You don’t have to spend a lot of dollars to dip a toe in the water.

You can fund coverage by an existing media outlet, as The George Gund Foundation does with grants of $40,000-$50,000 a year to support news coverage of the Great Lakes region on National Public Radio.

Or you can help put local news start-ups on a path to sustainability by expanding their audiences, as The Chicago Community Trust has done with grants of $30,000 to $60,000 to emergent local news organizations.

Foundation investments in media come in all shapes and sizes. For example, the West Anniston Foundation in Alabama hosts a weekly radio call-in show devoted to industrial pollution at a cost of $15,000 a year. The Park City Foundation in Utah, invested $80,000 (plus ongoing costs) to create parkcitygreen.org, which enables residents to calculate their carbon footprint and figure out ways to conserve.

ACT for Alexandria foundation is creating an online forum for community problem solving for $35,000.

In the digital age, news and information involve a wide variety of sources and partners that go well beyond traditional news organizations. Today, community news and information providers include traditional media, public media, nonprofits, universities, government, libraries, schools, businesses and citizens themselves.

The Black Hills Area Community Foundation in South Dakota, for example, is working with local libraries to create a “knowledge network” to help keep citizens informed. “Healthy communities depend on formal and informal information networks to enable citizens to learn what they need to know in a timely way. Focusing on local libraries as community information hubs, the Black Hills Knowledge Network aggregates content from local governments, media, nonprofits and citizen journalists to create a reliable information hub for ‘everything local.’”

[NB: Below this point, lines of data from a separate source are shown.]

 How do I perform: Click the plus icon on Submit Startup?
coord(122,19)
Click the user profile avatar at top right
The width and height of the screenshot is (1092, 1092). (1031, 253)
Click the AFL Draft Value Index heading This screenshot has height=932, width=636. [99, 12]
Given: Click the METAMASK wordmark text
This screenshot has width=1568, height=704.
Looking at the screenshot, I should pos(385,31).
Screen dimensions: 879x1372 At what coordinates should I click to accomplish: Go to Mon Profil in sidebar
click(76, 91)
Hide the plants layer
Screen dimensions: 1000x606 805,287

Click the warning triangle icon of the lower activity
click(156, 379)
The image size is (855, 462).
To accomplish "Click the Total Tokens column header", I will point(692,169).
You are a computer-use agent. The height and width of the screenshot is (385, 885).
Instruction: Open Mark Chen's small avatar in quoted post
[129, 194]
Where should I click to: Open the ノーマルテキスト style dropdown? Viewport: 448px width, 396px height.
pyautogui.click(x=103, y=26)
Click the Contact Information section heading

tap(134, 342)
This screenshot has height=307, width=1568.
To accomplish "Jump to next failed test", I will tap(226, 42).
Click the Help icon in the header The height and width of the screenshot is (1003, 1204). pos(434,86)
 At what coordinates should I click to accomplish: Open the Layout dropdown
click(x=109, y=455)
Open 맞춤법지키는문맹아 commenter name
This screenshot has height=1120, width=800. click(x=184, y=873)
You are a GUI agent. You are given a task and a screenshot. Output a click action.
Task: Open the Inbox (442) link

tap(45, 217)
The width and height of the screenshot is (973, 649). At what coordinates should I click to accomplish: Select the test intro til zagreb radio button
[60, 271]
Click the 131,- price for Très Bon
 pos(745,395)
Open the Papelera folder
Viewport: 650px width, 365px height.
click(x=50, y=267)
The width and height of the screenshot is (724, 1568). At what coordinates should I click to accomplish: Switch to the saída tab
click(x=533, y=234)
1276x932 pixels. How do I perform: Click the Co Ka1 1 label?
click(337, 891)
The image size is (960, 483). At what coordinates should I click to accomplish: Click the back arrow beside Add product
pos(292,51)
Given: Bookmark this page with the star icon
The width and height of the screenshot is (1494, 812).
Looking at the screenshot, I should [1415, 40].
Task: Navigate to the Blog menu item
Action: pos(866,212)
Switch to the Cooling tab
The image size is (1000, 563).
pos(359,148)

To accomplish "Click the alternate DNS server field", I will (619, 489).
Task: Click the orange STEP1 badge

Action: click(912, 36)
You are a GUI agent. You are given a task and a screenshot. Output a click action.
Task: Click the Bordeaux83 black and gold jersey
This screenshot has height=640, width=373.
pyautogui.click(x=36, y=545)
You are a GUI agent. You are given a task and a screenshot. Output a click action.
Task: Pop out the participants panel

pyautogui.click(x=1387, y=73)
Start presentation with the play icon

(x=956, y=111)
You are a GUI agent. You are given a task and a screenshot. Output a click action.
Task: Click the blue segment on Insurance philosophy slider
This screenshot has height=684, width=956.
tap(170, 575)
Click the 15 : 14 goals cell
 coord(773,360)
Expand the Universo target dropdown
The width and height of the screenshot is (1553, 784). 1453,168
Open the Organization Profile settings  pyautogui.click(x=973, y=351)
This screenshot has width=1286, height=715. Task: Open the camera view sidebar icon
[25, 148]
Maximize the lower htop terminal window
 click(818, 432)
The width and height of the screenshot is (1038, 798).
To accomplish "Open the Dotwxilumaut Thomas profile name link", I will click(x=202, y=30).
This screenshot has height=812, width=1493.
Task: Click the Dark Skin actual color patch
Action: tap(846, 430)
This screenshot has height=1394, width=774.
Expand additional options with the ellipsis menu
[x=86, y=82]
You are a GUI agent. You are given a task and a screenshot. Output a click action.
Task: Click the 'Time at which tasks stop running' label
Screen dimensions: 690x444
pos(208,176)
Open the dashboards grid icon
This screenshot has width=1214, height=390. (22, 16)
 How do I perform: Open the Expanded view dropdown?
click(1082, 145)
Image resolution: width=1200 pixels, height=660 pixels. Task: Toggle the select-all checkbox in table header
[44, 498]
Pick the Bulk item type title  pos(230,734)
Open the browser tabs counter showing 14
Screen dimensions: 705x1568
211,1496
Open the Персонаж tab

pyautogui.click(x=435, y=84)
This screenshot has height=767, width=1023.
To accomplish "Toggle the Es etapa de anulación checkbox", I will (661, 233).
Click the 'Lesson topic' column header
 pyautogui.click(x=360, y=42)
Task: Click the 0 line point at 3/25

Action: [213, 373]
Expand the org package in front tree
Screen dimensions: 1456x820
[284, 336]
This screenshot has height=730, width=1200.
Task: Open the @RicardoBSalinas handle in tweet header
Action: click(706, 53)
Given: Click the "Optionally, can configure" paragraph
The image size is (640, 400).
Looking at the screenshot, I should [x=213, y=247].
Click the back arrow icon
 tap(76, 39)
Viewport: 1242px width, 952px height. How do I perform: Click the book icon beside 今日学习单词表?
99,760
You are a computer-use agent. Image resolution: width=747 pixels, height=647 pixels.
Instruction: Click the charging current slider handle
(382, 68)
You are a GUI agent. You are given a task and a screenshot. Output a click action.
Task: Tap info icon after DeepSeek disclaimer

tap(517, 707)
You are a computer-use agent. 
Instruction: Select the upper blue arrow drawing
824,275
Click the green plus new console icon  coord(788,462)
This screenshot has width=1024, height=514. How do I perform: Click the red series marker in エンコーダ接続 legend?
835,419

– Eric Abrahamson, Board Member, Black Hills Area Community Foundation

Creating an independent professional journalism site can be at the multimillion-dollar end of the cost spectrum. (Happily, the best of such sites are finding ways to bring in operating revenue so they don’t rely solely on grants.)

Regardless of the size of your investment, you must plan for the project’s sustainability from the outset. That means helping build connections among the content, its curators and the community – connections that will bring in cash.

Having diverse revenue sources may be critical to success in the long term. Help your staff or your partner plan and organize donor or memberships drives. Consider advertising or sponsorships by local businesses. Think about revenue from memberships, like the public broadcasting fund-raising model, or organizing events or training for local businesses and community organizations that need help with digital media themselves. Ask your partner if it has the right kind of donation-soliciting software. Remember: Local media live on local support. Foundations can start media; communities sustain media.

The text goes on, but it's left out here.